The confirmed line-up in the association’s show guide was aimed squarely at specialist builders. Layouts included Afon Adit, Bunny Mine & Mill, Dobbins Adit, El Passo - Black Diamond Modular, Esgairgeiliog, Glendale, Gorsaf, Johannesdorf, Kalimpong, Lostanbodge, Low Tide, Megantic, Queens Wharf and St Oswalds. Traders included 422 Modelmaking, GL Railways, GM Transport Books, Iconic Rail, LCut Locos n Stuff and Northumbrian Painting Services, with society stands from the Corris Railway, Gauge O Guild and Slim Gauge Circle. Kevin Harlow, Paul Martin and David Wright were listed as demonstrators, while the association’s own Modelling Goods, Publications and Second-hand sales stands were also present.
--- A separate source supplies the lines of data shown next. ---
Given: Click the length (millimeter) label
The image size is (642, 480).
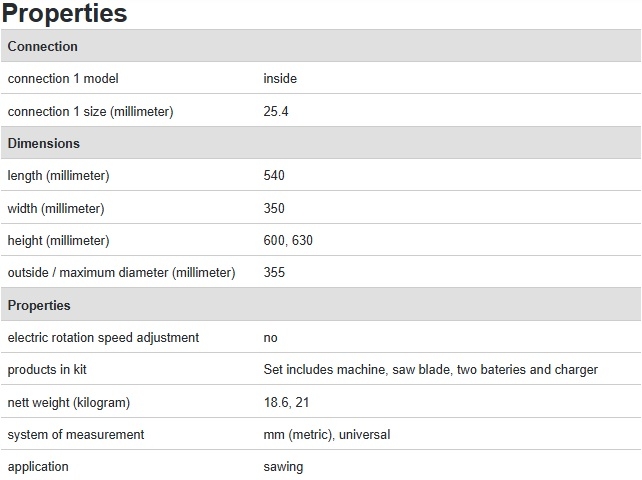Looking at the screenshot, I should point(59,176).
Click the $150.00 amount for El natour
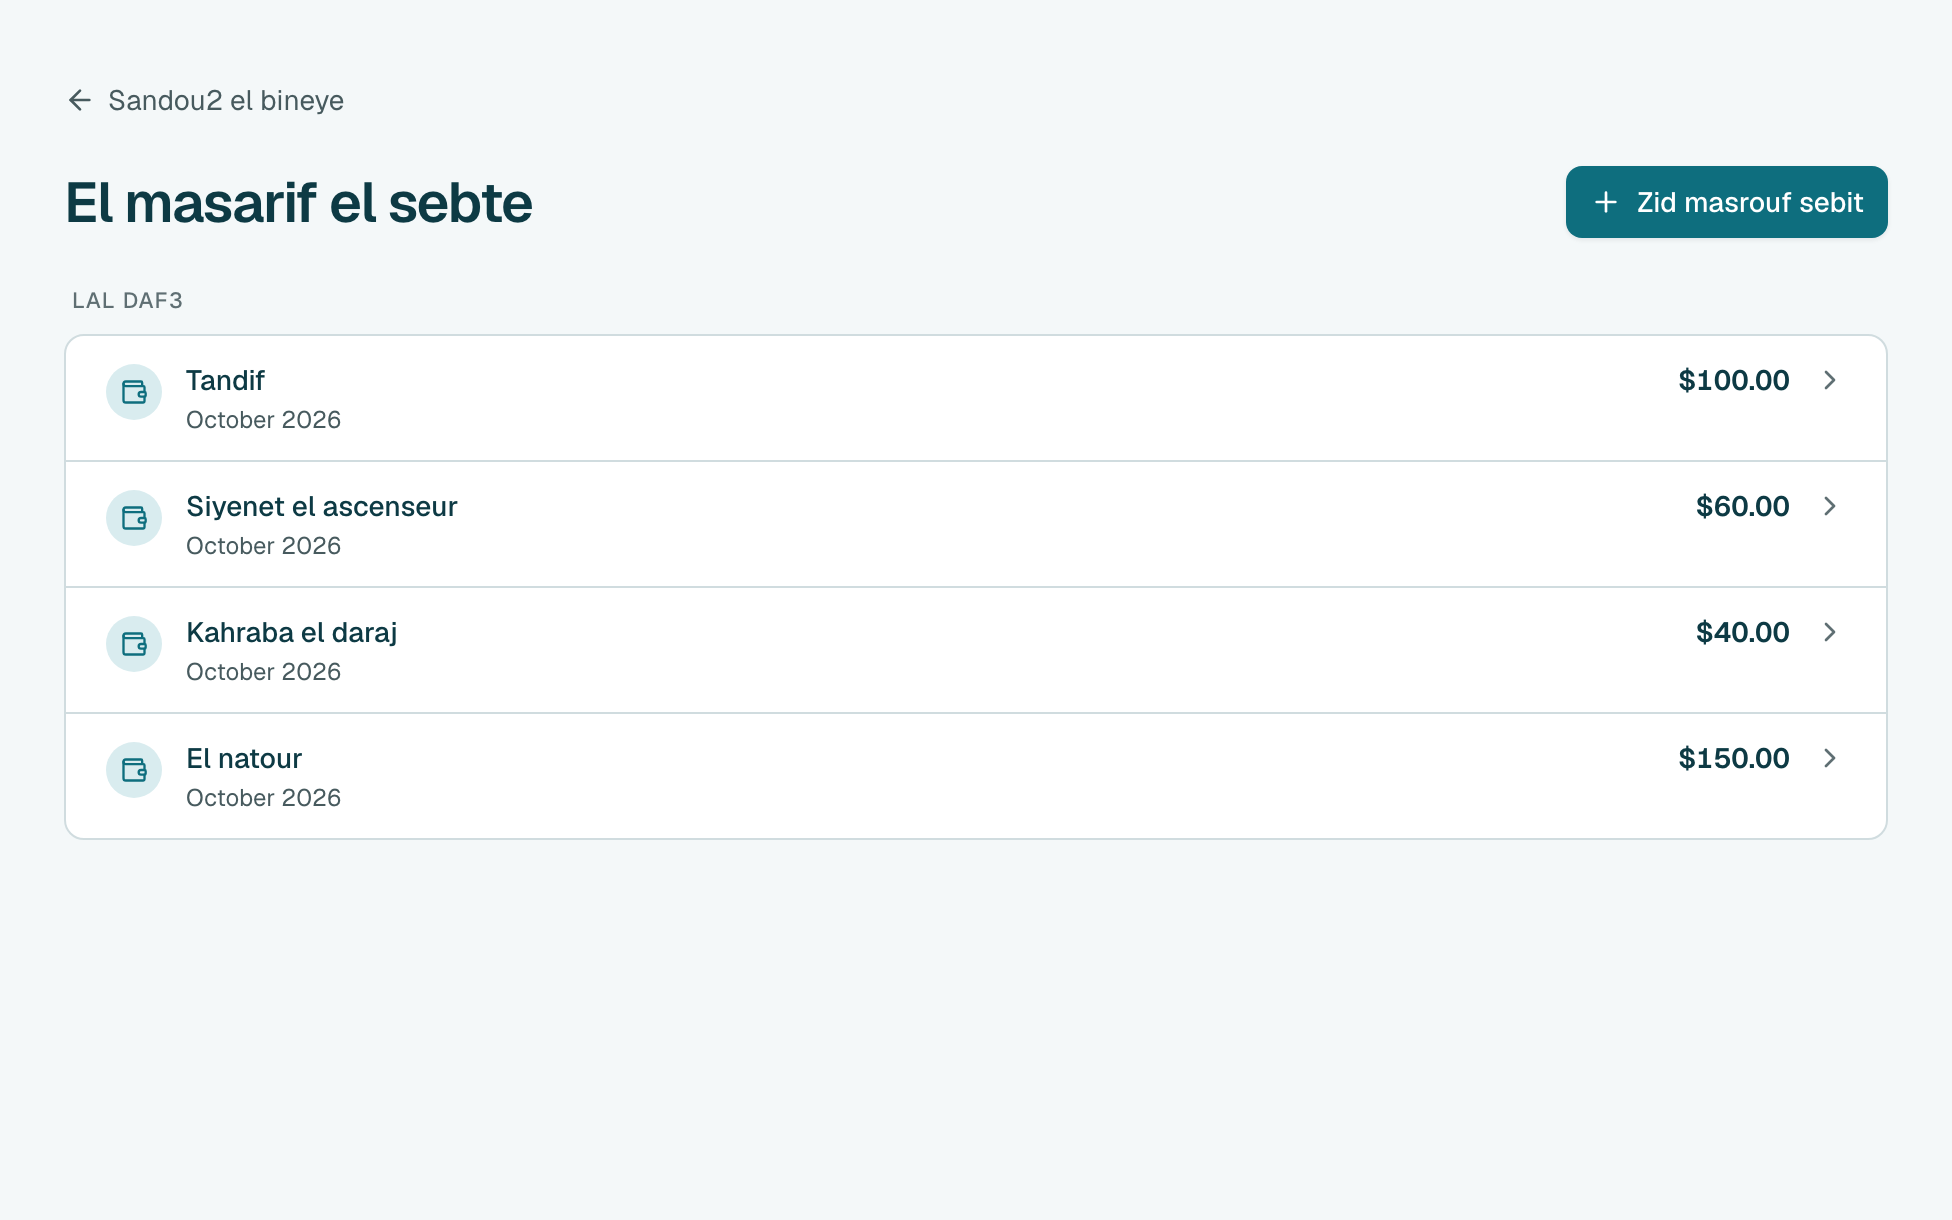 [1734, 758]
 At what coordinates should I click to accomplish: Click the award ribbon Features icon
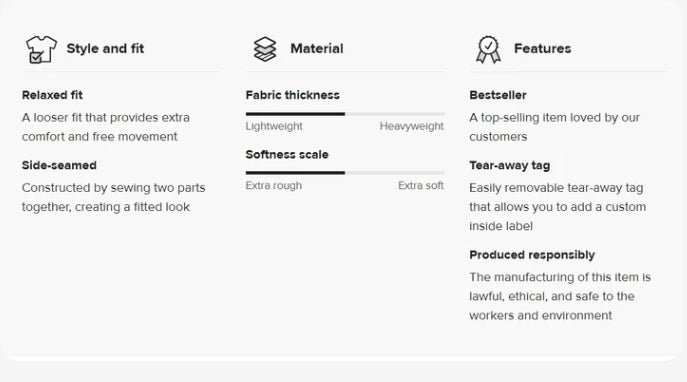pos(489,50)
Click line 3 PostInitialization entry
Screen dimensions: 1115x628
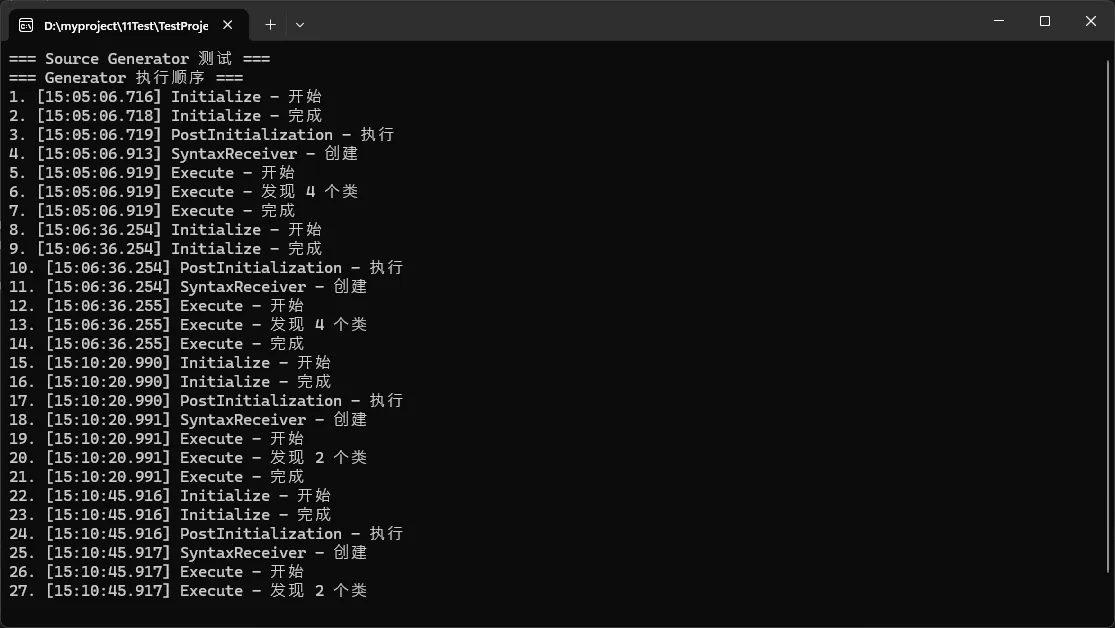click(x=251, y=135)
That mix made the exhibition especially useful for anyone trying to solve the usual 7mm narrow-gauge headaches: how to capture the look of a prototype without losing operational reliability, where to source specialist parts, and how different groups interpret standards. The association says many members work at 16.5mm gauge, while others scratch-build at 14mm for 2ft gauge or 21mm for 3ft gauge, and interest also extends to O-16.5, O-14, O-9 and On30. That breadth matters because it turns a single show into a live comparison of methods, from commercial support to handbuilt track and stock.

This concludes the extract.